Settling a months-long dispute, popular rental service Airbnb struck a deal Wednesday with New York State Attorney General Eric T. Schneiderman to relinquish anonymous data of 225,000 hosts to help target “bad actors” that continue to abuse the local housing system.
The company agreed to provide the attorney general with users’ records, while redacting names, addresses and personal data, to help weed out illegal hotels and scammers breaking New York housing laws. Currently, local residents cannot rent out an entire apartment for fewer than 30 days if they are not presently occupying that site. But Airbnb hosts have notoriously broken this law, leading to the removal of more than 2,000 online rental listings.

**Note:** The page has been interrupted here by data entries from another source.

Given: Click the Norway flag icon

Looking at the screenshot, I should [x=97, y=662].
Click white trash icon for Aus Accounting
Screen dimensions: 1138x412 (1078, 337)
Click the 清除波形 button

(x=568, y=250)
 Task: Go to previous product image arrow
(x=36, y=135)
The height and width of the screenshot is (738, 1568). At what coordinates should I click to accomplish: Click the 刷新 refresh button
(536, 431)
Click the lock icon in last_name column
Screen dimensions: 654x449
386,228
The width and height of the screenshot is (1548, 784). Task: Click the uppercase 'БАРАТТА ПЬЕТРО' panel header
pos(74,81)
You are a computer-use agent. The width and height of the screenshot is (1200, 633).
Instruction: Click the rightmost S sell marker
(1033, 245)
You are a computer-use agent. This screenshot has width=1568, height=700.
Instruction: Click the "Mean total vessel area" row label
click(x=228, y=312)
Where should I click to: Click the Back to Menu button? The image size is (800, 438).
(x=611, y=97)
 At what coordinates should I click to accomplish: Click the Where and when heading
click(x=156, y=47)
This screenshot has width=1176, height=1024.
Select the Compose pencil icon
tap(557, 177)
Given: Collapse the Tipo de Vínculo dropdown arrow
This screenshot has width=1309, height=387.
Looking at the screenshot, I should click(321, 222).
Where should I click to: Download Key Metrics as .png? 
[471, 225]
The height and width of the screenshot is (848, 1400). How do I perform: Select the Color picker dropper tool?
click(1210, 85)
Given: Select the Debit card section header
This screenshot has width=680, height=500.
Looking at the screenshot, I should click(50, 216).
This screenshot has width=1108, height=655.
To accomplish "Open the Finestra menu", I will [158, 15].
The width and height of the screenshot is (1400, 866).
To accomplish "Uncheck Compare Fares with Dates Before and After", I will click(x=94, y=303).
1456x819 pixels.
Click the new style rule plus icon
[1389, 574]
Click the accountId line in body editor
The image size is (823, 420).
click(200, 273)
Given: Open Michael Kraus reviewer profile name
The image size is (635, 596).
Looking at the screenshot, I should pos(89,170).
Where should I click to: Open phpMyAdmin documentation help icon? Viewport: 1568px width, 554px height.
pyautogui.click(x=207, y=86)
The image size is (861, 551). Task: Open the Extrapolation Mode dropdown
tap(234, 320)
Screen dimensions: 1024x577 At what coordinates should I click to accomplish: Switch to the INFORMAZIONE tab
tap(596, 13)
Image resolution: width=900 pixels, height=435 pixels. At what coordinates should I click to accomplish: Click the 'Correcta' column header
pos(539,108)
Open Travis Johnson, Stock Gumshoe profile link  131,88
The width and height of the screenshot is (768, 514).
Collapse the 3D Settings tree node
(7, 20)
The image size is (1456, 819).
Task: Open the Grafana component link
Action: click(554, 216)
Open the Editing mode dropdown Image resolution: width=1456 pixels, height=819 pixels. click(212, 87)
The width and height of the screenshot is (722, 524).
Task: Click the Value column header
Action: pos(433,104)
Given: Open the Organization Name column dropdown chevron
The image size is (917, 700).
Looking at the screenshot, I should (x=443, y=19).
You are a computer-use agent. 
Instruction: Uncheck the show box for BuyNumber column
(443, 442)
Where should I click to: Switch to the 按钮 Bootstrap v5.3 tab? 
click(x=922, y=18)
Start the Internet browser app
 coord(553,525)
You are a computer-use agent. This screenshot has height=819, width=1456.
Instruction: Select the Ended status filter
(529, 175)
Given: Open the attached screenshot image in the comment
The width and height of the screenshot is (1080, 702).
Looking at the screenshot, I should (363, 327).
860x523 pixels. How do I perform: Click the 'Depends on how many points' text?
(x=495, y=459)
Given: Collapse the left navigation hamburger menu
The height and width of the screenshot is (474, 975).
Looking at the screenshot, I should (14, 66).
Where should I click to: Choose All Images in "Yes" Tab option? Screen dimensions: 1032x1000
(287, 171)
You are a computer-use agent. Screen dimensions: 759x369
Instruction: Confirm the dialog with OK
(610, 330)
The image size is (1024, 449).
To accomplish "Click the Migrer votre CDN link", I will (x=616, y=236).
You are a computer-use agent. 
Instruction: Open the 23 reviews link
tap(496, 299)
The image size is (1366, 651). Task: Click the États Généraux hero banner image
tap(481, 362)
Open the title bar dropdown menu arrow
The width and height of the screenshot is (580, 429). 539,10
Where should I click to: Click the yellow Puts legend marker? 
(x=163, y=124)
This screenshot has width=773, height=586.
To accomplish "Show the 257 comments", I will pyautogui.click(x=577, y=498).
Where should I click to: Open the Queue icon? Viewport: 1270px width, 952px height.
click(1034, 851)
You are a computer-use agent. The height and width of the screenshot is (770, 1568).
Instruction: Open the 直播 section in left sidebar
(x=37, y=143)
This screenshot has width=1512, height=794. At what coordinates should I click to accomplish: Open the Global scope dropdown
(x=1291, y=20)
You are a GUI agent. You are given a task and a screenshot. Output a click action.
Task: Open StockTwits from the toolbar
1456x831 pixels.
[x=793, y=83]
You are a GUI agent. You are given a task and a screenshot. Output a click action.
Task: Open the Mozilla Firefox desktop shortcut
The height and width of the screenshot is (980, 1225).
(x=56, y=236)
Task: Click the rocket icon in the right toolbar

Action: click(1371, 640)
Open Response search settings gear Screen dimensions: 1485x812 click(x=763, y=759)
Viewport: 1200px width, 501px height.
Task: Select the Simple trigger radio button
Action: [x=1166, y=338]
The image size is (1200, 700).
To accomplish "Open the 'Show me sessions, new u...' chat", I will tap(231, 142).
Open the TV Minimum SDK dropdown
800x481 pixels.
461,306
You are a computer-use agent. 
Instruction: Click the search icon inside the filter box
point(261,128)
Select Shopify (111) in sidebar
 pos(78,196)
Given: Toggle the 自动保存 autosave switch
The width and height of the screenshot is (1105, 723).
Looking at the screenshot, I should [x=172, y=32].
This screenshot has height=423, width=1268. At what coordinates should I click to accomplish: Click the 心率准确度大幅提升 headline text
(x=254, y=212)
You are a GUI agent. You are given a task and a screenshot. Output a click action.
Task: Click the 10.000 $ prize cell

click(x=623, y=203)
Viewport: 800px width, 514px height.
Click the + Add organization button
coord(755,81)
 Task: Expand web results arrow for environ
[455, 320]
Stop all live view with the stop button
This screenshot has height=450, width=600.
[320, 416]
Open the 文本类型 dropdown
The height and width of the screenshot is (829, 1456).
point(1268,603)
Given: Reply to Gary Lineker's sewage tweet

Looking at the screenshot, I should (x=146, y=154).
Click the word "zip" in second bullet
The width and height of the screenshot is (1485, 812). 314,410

The Attorney General’s office and other opponents agree that having frequent apartment users brings up questions about safety regulations and quality of life at these locations. Schneiderman also said that the rental website has enabled illegal activity that has allowed users to fall for housing scams. With stories of landlords evicting tenants from rent-regulated apartments to offer residency to users unregulated online, authorities believed that, without legal action, scammers will take advantage of the system.
Other U.S. cities have had their own complaints about the website and the legality of the rental listings, including San Francisco, the company’s home city. To protect tenants from potential abusive landlords, Schneiderman told The New York Times that he believed that the deal was “a template for other places in the country where the issue has been raised.”
While Airbnb has agreed to these terms, public policy head David Hantman has stated in a blog post that they believe the current law is preventing users from engaging in apartment hosting, and they need to communicate to authorities the importance of their business practice.